In Life, Math does not live in a separate house from Language or Science or Art. They interact with each other, depend on each other, are richer because of each other. That’s what makes the kind of learning you see in this latest video so powerful. Shortly after The World of Work chapter came out, I got a phone call from my friend John Lamb, also a retired teacher. He had been looking over lesson plans for projects he had done over the years– projects, like those we saw at Mission Hill, that brought children in contact with adults in their community, or allowed them to accomplish something tangible. We didn’t call these experiences Project Based Learning when we started teaching, but they fit that moniker. The idea is and was that the whole is greater than the sum of its parts.

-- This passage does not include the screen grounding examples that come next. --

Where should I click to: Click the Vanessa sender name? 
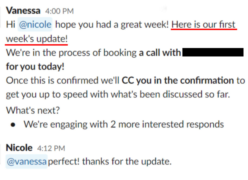click(x=23, y=11)
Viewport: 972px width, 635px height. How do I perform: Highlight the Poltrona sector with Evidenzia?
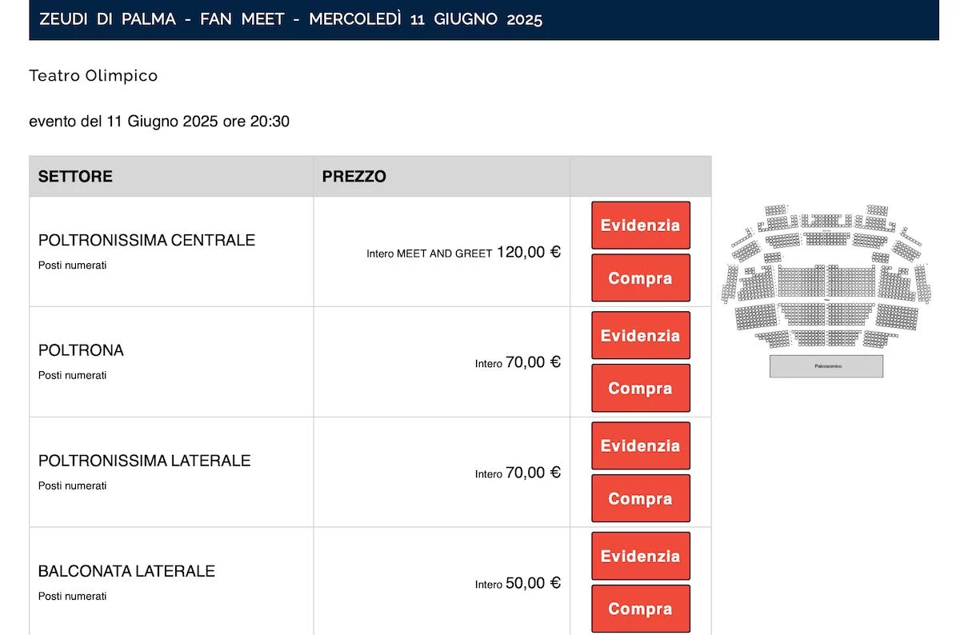point(640,336)
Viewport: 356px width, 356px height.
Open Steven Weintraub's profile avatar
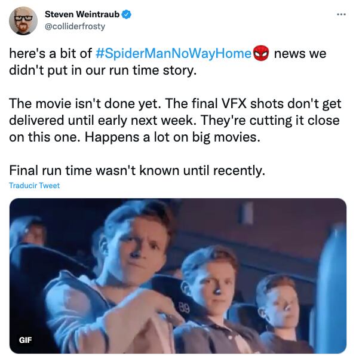[x=23, y=21]
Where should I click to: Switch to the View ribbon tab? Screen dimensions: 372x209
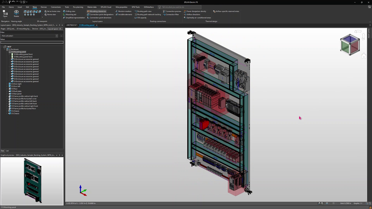click(x=35, y=7)
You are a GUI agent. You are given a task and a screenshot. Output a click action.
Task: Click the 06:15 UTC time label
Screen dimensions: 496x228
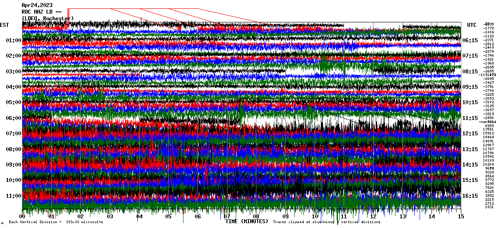(470, 40)
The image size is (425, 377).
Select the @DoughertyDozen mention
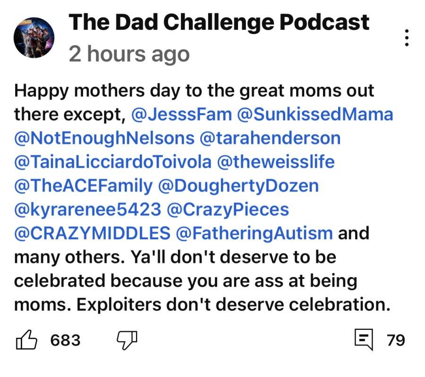238,186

Off the top of my head here are some of the projects Open Classroom students participated in over the years:

  • Wrote detailed guides to our local birds, and to our county’s history
  • Built bridges that they could stand on out of a variety of materials and rafts that could hold them for at least a short period of time before sinking
  • Created a geodesic dome large enough for the whole class to get inside of (it was tight)
  • Created a video and a book from interviews with people in our community who had lived here more than 40 years
  • Planted erosion control materials on local farms
  • Raised trout and released them
  • Gleaned strawberries after the farmer had harvested the main crop, and made jam
  • Made bread from wheat we had grown and ground
  • Dug clay from a riverbed, refined it and used it to make ceramics and to build a bread oven
  • Re-enacted the gold rush, the arrival of Aleuts and Russians to Northern CA, life in the Missions, the Great Depression, Ancient Egypt
  • Prepared for and spent a day and a night on a Tall Ship, living as the crew would have lived
  • Wrote and performed and created costumes and sets for many elaborate original musical plays
  • Cultivated worms
  • Ran a farm stand at the local farmers market
  • Designed a playground
  • Designed and built a chicken coop, incubated chicks, and kept track of egg sales
  • Published newspapers and books
  • Ran classroom stores
  • Dug a fish pond
  • Created an elaborate model train world
  • Took wool from sheepskin to finished yarn that they dyed themselves with local plants
  • Helped in the building of a replica of a Miwok Indian village in our local national park, using traditional methods
  • Documented rare and endangered plants in an area scheduled for housing construction, and wrote to county supervisors about their environmental concerns
  • Brought ideas for ways we could help people in need both around us and in other parts of the word, and researched the issues that cause the need.
  • Became experts on endangered coho salmon
  • Built a sweat lodge with the help of a Native American elder

I know I’m leaving out many others…Would anyone be able to condense the learning that came from these into a few multiple choice questions?  Yet there is no doubt in my mind that the learning that came from these experiences took my students in depth into every subject that those tests are supposed to measure.